**Data excerpts:**
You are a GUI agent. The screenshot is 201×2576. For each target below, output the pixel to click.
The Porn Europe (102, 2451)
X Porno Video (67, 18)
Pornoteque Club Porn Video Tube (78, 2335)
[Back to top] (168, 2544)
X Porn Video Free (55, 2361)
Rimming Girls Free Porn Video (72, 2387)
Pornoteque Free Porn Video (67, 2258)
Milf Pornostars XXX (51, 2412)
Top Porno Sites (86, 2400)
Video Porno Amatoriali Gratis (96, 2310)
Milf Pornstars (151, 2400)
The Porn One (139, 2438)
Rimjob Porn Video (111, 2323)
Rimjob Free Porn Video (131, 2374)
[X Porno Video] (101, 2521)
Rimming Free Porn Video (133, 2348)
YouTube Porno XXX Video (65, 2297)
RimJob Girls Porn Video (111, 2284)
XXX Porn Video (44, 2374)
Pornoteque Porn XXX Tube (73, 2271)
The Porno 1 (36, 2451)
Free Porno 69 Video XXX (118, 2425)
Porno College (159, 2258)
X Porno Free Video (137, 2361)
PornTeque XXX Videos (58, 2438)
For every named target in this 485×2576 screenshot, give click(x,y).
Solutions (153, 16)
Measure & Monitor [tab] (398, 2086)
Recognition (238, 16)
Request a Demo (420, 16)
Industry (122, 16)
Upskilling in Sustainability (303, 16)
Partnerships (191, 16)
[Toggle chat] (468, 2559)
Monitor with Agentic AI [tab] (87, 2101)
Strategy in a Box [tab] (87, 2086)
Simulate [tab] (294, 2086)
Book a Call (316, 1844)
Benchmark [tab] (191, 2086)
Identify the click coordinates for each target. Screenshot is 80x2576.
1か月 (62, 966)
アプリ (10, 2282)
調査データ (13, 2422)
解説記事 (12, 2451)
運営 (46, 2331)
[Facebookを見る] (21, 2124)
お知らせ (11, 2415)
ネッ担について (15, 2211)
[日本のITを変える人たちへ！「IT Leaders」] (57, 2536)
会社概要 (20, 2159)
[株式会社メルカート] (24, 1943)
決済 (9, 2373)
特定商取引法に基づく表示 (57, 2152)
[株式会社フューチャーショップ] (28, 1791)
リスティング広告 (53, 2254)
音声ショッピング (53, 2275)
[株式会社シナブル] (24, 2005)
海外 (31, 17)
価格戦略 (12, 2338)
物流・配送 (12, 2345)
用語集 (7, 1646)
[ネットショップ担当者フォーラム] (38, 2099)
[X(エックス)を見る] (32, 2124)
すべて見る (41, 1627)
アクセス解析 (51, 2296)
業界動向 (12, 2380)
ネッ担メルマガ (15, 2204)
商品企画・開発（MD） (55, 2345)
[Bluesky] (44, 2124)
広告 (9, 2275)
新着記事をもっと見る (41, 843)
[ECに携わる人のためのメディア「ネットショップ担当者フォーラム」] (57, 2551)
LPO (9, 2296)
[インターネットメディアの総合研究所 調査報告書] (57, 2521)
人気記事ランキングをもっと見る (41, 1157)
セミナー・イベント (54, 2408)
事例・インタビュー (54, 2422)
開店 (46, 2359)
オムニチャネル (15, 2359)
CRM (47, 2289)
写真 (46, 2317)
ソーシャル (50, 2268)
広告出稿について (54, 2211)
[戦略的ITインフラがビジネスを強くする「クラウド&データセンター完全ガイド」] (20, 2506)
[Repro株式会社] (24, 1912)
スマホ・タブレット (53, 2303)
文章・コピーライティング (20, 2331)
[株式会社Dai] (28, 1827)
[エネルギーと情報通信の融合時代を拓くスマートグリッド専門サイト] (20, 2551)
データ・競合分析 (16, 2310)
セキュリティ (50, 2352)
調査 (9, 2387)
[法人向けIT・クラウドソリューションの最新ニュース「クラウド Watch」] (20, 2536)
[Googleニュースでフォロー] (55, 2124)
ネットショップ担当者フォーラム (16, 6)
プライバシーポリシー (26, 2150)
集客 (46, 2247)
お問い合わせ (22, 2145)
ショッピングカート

**Your objective:**
Determine how many lines contain the string "Girls" in the listing, and state that number by itself.

**Exercise result:**
2